Tarefa A. No texto sobre o jogo Holanda x Japão, resuma em forma de lista o parágrafo que começa com "A partida entre Holanda e Japão", mantendo os fatos principais.
Tarefa B.
Responda às perguntas abaixo com base no texto sobre o jogo Holanda x Japão.
(i) A que horas de Brasília começa a partida?
(ii) Em qual jogador o Japão aposta?
(iii) Quem é o árbitro do jogo?
Tarefa C. Transcreva do texto sobre o jogo Holanda x Japão o trecho que começa com as palavras "Holanda x Japão" e termina com "Ismail Elfath (EUA).".

Texto fornecido.
§ §
Holanda e Japão se enfrentam na estreia do Grupo F, neste domingo às 17h (Brasília), no AT&T Stadium, em Arlington — um duelo que pode definir a hierarquia do grupo. A seleção laranja chega sem seu principal atacante em forma, Memphis Depay, enquanto o Japão aposta no momento de Takefusa Kubo para alcançar um resultado que confirme sua evolução.
Holanda x Japão — o jogo-chave do Grupo F na Copa do Mundo
A partida entre Holanda e Japão abre uma chave considerada equilibrada e imprevisível. Com 90 minutos que prometem ritmo e intensidade, Holanda entra pressionada por um título inédito; o Japão busca provar que sua boa fase internacional se traduz em consistência no torneio. Vitória inicial pode oferecer enorme vantagem para avançar às oitavas.
Onde e quando
AT&T Stadium, Arlington — 17h (horário de Brasília). Árbitro: Ismail Elfath (EUA).
§ §
Trechos das linhas.
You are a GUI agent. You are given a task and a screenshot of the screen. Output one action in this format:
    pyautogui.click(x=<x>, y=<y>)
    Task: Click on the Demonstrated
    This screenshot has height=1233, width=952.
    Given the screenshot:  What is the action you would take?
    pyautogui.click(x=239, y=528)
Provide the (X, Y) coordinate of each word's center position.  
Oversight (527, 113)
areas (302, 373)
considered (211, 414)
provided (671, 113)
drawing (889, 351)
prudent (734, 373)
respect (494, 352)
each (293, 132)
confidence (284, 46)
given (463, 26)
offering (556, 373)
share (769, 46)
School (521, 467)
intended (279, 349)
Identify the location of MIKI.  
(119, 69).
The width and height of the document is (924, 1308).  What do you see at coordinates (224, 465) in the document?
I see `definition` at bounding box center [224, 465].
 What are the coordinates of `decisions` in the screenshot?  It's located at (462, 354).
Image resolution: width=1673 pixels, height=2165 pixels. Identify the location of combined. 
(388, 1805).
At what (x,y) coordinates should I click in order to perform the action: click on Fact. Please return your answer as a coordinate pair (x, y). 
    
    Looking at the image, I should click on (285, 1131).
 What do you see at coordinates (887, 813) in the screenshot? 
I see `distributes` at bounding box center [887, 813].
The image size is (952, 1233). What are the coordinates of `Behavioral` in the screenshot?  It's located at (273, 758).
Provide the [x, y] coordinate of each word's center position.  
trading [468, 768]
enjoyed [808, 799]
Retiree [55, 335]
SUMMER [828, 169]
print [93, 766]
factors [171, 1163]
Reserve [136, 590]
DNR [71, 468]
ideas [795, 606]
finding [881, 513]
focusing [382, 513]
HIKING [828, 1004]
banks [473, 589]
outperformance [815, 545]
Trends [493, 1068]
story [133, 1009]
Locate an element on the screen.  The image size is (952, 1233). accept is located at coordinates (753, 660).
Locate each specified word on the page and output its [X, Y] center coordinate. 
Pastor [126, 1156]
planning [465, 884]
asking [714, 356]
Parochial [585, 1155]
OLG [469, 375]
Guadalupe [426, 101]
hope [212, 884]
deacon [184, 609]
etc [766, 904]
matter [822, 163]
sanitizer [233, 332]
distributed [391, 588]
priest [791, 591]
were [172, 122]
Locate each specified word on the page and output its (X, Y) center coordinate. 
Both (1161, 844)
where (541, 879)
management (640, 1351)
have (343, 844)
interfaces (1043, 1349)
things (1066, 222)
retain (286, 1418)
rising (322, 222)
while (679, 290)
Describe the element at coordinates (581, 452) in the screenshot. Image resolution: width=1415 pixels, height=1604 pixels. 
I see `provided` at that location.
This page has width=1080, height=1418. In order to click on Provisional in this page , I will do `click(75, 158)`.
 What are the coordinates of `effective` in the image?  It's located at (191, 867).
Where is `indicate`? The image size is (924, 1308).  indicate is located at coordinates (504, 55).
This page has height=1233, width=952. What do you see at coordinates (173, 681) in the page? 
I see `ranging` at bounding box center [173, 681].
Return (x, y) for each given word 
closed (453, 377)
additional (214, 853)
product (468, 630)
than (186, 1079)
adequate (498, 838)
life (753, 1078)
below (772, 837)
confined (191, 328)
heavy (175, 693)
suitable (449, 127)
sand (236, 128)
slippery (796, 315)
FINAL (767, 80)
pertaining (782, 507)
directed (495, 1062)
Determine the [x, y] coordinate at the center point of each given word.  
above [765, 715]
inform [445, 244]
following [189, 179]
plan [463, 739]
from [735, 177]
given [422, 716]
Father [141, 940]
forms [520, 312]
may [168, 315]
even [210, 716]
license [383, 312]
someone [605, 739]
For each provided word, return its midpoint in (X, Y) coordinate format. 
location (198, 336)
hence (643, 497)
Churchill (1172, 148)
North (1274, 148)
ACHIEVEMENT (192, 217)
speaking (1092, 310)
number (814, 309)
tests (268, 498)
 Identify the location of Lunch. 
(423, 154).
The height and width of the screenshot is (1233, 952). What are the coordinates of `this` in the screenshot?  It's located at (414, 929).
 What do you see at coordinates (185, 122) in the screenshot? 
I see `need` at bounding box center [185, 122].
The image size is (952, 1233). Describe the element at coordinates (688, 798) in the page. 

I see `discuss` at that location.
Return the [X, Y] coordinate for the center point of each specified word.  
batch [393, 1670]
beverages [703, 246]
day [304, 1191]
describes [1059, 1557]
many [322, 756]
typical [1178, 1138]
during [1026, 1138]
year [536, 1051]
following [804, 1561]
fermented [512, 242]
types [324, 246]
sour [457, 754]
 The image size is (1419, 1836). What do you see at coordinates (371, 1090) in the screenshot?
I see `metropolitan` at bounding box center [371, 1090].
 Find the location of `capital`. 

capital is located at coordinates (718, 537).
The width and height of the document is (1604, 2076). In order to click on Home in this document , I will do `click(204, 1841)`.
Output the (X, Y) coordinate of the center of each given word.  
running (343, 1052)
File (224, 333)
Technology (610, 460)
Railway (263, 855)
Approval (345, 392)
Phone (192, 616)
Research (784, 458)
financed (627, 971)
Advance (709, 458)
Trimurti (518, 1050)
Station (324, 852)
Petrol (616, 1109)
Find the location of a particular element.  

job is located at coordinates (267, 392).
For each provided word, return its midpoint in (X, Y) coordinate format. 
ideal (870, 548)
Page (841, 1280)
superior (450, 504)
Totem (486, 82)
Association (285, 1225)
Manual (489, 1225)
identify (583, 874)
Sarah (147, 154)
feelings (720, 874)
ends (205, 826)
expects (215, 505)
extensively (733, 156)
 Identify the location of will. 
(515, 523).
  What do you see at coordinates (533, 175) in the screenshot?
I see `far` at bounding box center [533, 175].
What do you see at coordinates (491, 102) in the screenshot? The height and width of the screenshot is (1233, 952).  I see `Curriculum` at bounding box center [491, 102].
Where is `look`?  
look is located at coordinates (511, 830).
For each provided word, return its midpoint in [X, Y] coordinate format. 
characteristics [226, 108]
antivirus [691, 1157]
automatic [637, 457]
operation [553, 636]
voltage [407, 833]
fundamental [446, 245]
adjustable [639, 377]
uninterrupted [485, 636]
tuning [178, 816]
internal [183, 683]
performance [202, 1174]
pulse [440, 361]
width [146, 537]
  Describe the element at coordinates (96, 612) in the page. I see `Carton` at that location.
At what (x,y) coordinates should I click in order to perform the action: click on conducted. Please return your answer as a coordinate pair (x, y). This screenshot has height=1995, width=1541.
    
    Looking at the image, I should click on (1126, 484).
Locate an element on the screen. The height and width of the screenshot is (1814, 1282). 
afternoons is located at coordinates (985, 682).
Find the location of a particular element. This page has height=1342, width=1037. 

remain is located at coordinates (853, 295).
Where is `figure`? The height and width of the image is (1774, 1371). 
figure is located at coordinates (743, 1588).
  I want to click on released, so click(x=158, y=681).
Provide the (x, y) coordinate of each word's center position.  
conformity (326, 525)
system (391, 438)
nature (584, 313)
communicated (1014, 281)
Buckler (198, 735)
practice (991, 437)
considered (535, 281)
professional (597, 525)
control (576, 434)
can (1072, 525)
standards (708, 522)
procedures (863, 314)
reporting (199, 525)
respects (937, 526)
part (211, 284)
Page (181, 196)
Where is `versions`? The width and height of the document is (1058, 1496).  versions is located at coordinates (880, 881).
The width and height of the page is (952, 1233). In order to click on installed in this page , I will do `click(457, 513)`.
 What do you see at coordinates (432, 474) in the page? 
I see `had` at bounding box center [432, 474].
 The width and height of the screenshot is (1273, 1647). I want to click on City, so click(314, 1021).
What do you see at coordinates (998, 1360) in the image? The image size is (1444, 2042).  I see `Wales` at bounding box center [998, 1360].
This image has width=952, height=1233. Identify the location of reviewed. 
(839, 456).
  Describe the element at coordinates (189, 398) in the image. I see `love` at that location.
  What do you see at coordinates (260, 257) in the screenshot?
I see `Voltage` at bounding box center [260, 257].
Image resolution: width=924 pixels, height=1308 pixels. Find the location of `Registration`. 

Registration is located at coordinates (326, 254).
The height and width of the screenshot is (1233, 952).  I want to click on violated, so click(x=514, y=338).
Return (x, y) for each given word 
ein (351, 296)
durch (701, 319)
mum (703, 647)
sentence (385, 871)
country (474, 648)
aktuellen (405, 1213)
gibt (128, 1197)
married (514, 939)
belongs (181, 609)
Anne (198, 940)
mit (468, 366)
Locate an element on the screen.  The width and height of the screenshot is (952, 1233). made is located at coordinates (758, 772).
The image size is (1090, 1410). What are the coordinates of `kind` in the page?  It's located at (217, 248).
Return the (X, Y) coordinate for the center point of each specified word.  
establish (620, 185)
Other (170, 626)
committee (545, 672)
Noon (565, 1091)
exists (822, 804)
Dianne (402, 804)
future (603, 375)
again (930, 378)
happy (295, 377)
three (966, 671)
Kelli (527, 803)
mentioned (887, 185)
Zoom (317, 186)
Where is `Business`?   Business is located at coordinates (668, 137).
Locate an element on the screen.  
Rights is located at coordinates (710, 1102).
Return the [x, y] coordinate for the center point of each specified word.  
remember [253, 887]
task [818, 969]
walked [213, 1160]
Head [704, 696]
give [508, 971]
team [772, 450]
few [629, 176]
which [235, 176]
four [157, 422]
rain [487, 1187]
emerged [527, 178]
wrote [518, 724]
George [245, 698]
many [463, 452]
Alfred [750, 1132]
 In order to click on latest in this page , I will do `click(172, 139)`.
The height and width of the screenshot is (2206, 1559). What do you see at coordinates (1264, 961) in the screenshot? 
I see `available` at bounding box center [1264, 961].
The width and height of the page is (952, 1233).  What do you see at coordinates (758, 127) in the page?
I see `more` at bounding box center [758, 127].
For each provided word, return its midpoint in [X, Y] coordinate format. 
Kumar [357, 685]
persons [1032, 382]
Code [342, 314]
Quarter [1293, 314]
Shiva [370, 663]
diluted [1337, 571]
§ §
Resultado A.
- A partida abre uma chave vista como equilibrada e imprevisível.
- Promete 90 minutos de ritmo e intensidade.
- A Holanda entra pressionada por um título inédito.
- O Japão quer provar que sua boa fase internacional se traduz em consistência no torneio.
- Uma vitória inicial pode dar grande vantagem para avançar às oitavas.

Resultado B.
(i) Às 17h.
(ii) Em Takefusa Kubo.
(iii) Ismail Elfath (EUA).

Resultado C.
Holanda x Japão — o jogo-chave do Grupo F na Copa do Mundo
A partida entre Holanda e Japão abre uma chave considerada equilibrada e imprevisível. Com 90 minutos que prometem ritmo e intensidade, Holanda entra pressionada por um título inédito; o Japão busca provar que sua boa fase internacional se traduz em consistência no torneio. Vitória inicial pode oferecer enorme vantagem para avançar às oitavas.
Onde e quando
AT&T Stadium, Arlington — 17h (horário de Brasília). Árbitro: Ismail Elfath (EUA).